> **Task details**: Swap "particular" for "specific" in the items from the line with "Describe the element" to the line with "The width and height of the screenshot is (360, 270).", and give those lines again with all else unchanged.
The data Block Start
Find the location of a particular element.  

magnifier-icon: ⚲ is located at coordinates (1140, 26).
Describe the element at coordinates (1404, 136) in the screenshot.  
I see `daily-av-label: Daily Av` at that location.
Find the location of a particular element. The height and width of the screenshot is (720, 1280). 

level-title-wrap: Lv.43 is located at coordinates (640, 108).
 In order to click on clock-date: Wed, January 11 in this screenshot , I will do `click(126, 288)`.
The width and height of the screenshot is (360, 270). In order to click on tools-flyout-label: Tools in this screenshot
The data Block End
The data Block Start
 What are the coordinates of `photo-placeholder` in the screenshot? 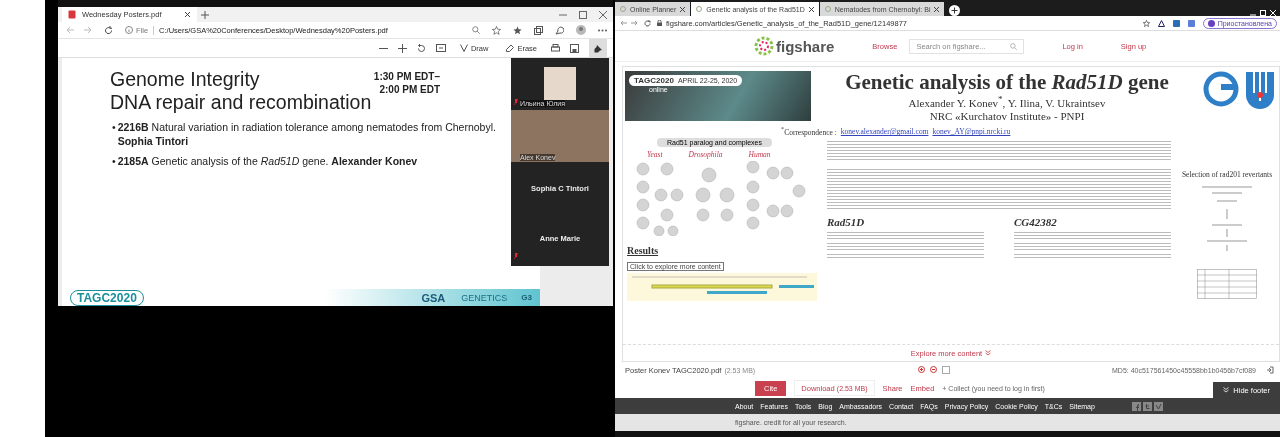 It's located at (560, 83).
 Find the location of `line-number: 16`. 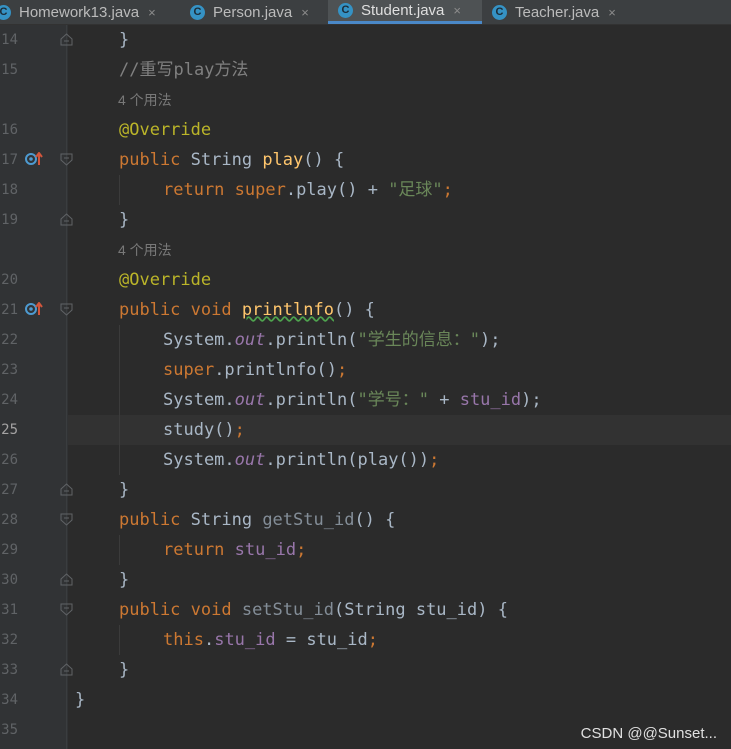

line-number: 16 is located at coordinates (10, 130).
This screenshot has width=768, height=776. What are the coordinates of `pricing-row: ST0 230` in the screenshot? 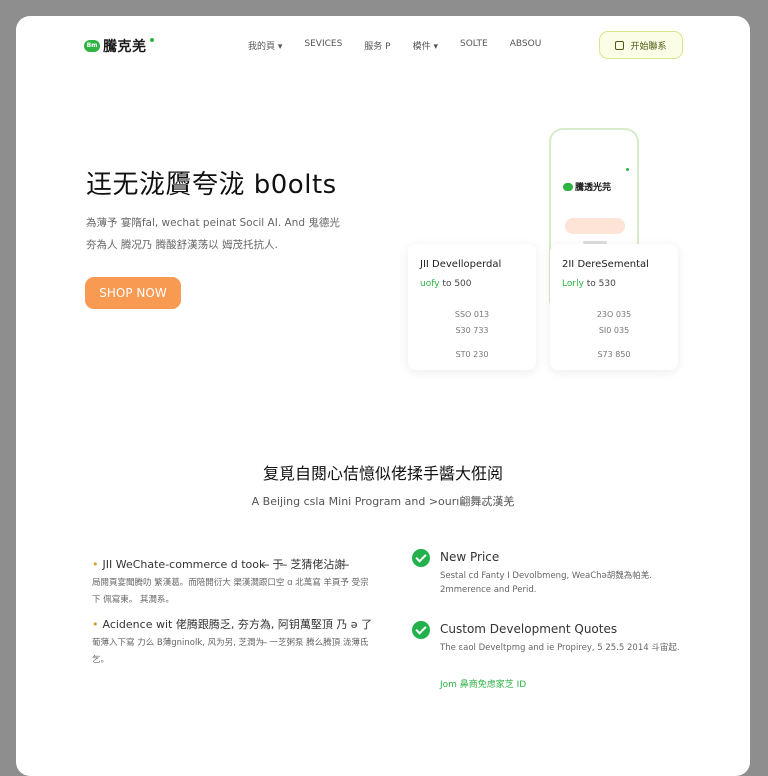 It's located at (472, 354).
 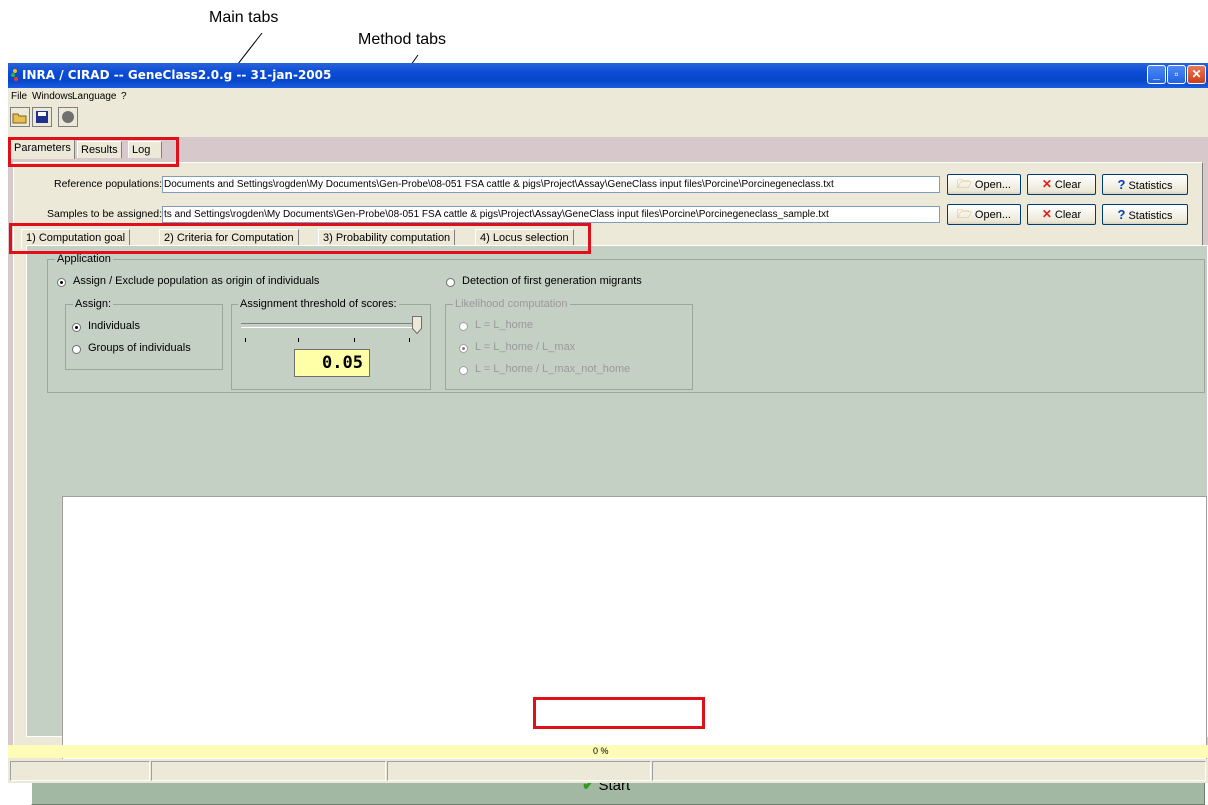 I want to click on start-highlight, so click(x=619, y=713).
The data Block End
The data Block Start
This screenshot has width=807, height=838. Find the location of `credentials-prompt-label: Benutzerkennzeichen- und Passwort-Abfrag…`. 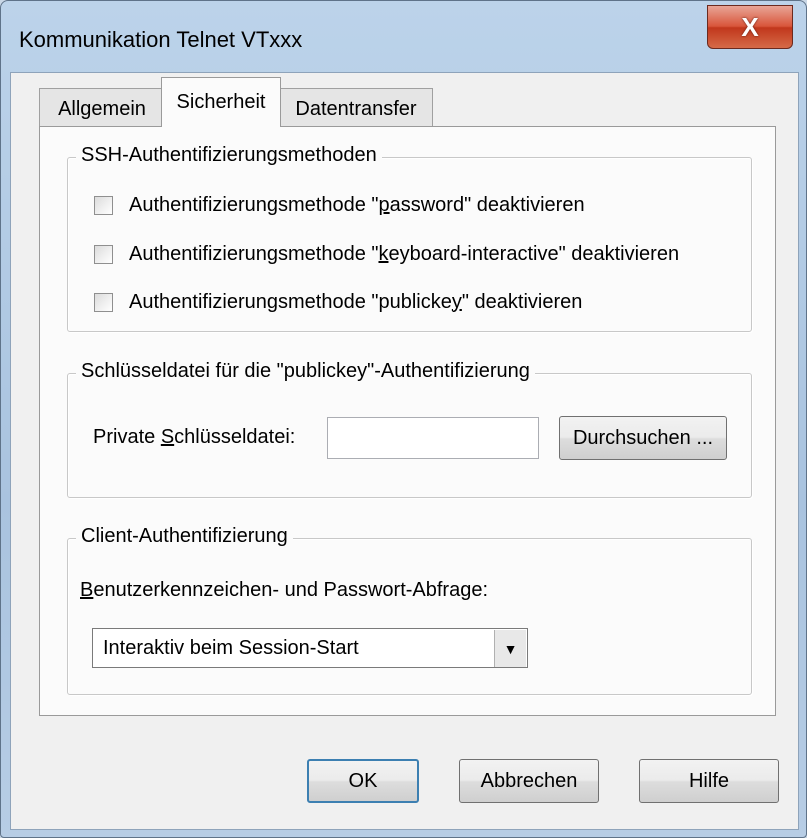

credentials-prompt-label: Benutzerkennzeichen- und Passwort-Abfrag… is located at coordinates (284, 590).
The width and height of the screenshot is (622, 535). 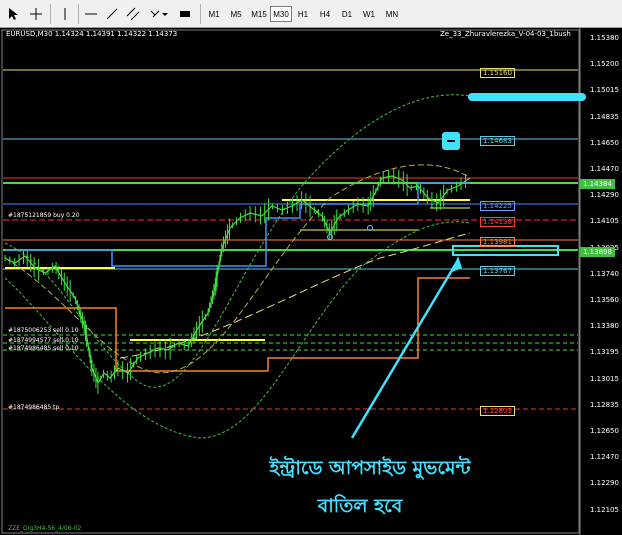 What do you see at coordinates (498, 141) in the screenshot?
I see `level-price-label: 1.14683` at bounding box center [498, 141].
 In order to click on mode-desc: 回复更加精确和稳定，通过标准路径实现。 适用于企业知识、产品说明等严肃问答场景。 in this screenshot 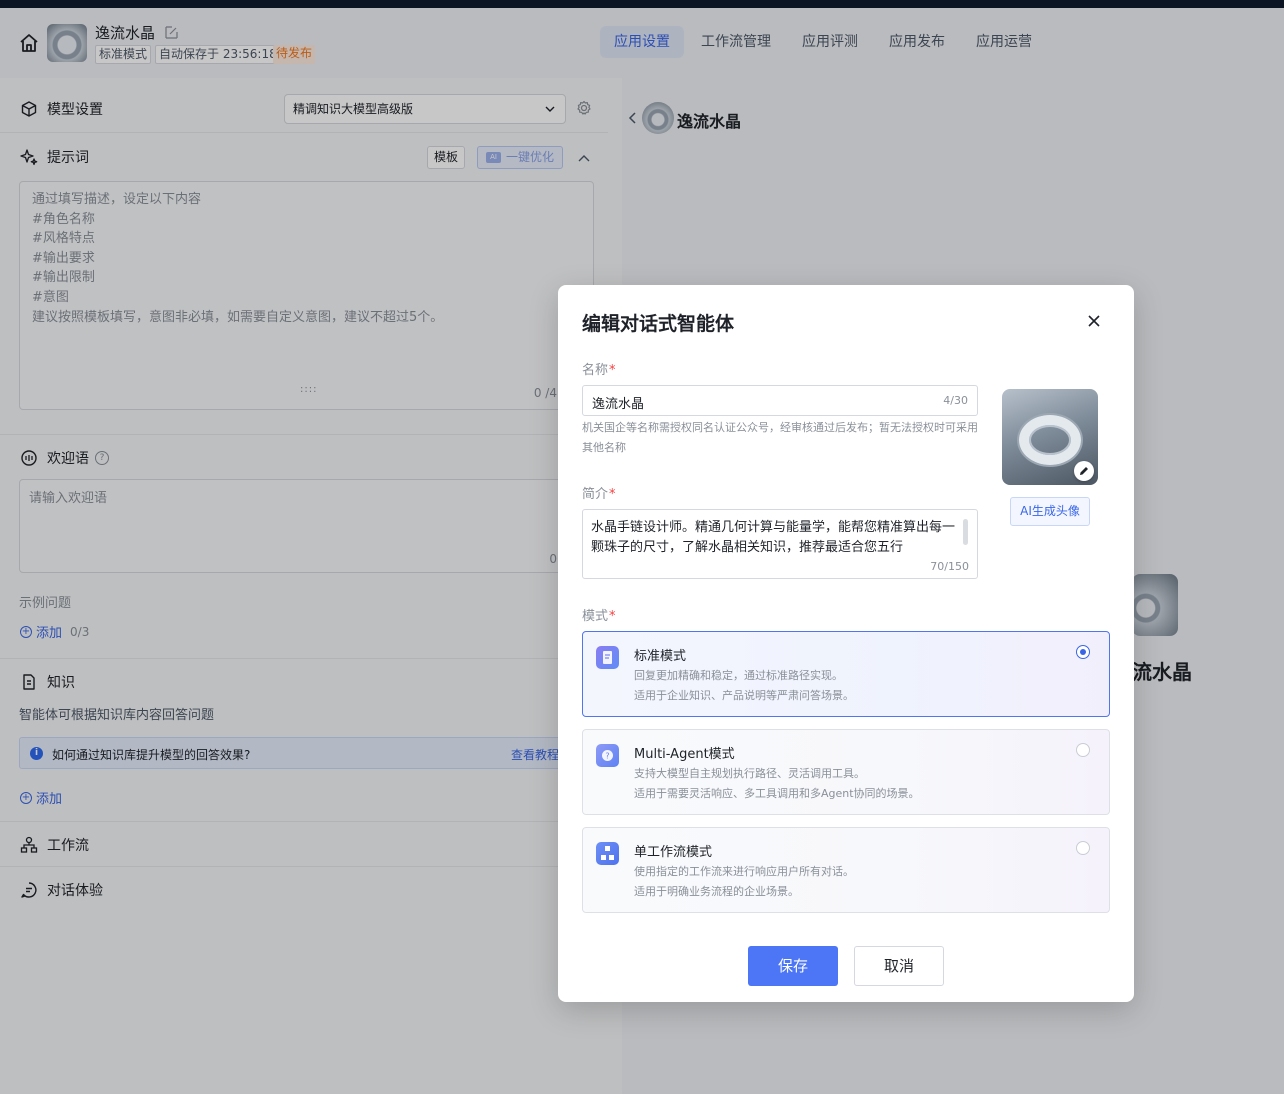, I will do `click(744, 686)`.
The data Block End
> **Response box**:
Describe the element at coordinates (1404, 136) in the screenshot.  
I see `daily-av-label: Daily Av` at that location.
Find the location of a specific element. The height and width of the screenshot is (720, 1280). 

level-title-wrap: Lv.43 is located at coordinates (640, 108).
 In order to click on clock-date: Wed, January 11 in this screenshot , I will do `click(126, 288)`.
The width and height of the screenshot is (360, 270). In order to click on tools-flyout-label: Tools in this screenshot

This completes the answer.